===== DATASET EXCERPTS

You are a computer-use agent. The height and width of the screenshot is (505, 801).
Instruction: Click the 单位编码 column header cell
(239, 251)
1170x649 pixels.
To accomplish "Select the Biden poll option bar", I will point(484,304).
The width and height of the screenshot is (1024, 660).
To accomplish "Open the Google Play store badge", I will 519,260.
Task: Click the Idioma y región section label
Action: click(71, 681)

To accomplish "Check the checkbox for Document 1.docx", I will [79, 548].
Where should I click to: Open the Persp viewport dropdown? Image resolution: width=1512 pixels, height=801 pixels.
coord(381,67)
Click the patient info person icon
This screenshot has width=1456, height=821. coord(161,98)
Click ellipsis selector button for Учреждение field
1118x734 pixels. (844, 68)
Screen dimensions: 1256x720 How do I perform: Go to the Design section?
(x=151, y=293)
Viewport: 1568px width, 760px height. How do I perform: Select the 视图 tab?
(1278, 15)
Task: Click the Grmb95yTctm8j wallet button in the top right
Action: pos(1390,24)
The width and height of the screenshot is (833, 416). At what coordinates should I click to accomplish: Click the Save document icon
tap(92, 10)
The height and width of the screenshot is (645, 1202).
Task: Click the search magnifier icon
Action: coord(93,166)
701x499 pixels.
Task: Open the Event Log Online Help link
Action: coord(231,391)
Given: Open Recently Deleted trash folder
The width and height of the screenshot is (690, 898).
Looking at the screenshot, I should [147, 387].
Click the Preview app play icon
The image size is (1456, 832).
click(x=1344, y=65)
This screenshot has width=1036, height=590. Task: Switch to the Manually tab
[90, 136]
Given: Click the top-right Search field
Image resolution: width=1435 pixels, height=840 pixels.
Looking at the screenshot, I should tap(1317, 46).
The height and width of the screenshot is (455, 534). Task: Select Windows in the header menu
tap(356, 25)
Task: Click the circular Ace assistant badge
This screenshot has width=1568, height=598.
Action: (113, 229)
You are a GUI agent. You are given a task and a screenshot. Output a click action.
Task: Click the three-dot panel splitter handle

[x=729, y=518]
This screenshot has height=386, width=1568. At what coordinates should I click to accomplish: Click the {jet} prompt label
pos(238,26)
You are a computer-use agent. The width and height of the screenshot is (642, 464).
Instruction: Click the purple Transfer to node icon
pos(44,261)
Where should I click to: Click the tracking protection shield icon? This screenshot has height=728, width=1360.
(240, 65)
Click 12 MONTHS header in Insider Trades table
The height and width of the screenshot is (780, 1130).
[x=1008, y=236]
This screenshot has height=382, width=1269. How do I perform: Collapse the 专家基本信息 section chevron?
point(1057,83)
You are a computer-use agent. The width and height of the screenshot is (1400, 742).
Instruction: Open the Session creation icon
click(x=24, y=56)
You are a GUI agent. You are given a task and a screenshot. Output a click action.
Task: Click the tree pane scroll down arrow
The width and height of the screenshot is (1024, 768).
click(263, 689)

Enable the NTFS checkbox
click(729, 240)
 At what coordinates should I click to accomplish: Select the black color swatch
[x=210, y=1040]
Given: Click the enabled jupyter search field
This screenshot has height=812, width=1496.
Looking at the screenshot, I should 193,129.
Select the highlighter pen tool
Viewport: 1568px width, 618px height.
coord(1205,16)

==========

TASK TO CARRY OUT ▸
From the entries above, copy out each line that contains the string "section", matching its capitalization exactly.

FULL ANSWER ▸
Task: Click the Idioma y región section label
Screen dimensions: 1256x720 How do I perform: Go to the Design section?
This screenshot has height=382, width=1269. How do I perform: Collapse the 专家基本信息 section chevron?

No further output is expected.